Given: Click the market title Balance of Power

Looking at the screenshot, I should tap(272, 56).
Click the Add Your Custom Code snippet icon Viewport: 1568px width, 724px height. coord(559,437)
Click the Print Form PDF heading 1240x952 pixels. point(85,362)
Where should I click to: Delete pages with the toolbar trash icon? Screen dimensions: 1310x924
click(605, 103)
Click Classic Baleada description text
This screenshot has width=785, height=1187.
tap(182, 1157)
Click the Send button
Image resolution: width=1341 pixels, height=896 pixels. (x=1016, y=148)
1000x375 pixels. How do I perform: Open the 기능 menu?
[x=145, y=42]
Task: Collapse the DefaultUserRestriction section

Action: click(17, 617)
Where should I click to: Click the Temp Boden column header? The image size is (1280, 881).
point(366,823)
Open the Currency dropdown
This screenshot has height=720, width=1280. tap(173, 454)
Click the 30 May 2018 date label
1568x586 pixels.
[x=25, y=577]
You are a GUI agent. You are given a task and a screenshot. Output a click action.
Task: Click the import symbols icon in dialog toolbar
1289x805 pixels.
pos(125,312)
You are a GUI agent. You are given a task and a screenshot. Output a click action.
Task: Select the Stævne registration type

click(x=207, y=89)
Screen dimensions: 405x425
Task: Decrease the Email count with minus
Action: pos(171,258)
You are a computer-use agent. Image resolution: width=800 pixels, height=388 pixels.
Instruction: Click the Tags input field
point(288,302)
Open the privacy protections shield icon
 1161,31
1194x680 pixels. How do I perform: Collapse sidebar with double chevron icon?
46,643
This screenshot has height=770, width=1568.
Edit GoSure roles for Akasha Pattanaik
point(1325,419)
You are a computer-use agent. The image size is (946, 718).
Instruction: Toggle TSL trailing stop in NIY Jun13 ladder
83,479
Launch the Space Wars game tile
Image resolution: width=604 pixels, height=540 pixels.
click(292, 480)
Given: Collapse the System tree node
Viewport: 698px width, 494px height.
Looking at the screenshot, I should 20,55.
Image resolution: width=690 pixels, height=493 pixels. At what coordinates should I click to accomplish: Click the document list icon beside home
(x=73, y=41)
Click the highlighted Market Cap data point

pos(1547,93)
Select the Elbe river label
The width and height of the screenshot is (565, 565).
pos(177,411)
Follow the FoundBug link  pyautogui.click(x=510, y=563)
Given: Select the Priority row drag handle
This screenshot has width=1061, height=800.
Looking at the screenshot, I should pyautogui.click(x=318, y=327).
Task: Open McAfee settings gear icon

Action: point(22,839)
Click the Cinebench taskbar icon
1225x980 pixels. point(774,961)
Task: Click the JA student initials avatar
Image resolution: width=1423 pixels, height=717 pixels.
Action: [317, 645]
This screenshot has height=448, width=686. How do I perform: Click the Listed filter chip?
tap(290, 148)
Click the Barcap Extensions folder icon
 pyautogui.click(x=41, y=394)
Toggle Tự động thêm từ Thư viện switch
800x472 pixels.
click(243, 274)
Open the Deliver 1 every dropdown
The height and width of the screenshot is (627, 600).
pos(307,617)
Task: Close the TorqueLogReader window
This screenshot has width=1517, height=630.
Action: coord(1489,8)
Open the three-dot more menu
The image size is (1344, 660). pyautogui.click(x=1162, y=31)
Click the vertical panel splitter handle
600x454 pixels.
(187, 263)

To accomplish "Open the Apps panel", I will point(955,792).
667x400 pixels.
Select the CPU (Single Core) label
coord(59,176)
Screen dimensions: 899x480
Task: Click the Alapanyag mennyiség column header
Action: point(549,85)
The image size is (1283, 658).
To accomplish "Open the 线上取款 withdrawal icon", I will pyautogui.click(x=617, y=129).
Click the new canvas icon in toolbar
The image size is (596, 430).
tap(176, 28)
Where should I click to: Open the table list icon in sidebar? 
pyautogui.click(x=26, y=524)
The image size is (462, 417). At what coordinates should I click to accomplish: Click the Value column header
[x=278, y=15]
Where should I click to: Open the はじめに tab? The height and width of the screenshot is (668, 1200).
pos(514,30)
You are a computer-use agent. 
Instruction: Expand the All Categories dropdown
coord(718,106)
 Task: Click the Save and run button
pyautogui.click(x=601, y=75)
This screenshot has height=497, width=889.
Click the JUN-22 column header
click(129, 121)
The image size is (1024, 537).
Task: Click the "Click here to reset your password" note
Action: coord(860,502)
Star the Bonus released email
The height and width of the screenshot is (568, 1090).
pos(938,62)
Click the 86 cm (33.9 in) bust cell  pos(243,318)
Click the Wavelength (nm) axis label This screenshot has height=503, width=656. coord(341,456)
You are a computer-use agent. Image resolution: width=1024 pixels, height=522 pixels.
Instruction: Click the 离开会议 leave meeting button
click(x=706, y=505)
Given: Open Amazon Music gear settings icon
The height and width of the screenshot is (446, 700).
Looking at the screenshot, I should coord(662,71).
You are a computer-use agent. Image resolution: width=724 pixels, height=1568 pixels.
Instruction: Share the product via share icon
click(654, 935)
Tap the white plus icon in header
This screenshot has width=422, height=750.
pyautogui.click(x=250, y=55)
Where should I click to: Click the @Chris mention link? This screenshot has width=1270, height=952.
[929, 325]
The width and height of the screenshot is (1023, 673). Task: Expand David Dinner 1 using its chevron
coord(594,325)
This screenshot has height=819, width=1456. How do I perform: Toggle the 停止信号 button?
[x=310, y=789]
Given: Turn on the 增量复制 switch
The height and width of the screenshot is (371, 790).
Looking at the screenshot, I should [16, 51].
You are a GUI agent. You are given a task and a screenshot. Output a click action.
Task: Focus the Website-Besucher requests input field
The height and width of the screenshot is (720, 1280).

::::

Work required: After locating the line with "Click the Cinebench taskbar icon" above, return that line and every later line through the one with "The image size is (1283, 658).", word for word and with nothing else.

Answer to this task:
Click the Cinebench taskbar icon
1225x980 pixels. point(774,961)
Task: Click the JA student initials avatar
Image resolution: width=1423 pixels, height=717 pixels.
Action: [317, 645]
This screenshot has height=448, width=686. How do I perform: Click the Listed filter chip?
tap(290, 148)
Click the Barcap Extensions folder icon
 pyautogui.click(x=41, y=394)
Toggle Tự động thêm từ Thư viện switch
800x472 pixels.
click(243, 274)
Open the Deliver 1 every dropdown
The height and width of the screenshot is (627, 600).
pos(307,617)
Task: Close the TorqueLogReader window
This screenshot has width=1517, height=630.
Action: coord(1489,8)
Open the three-dot more menu
The image size is (1344, 660). pyautogui.click(x=1162, y=31)
Click the vertical panel splitter handle
600x454 pixels.
(187, 263)

To accomplish "Open the Apps panel", I will point(955,792).
667x400 pixels.
Select the CPU (Single Core) label
coord(59,176)
Screen dimensions: 899x480
Task: Click the Alapanyag mennyiség column header
Action: point(549,85)
The image size is (1283, 658).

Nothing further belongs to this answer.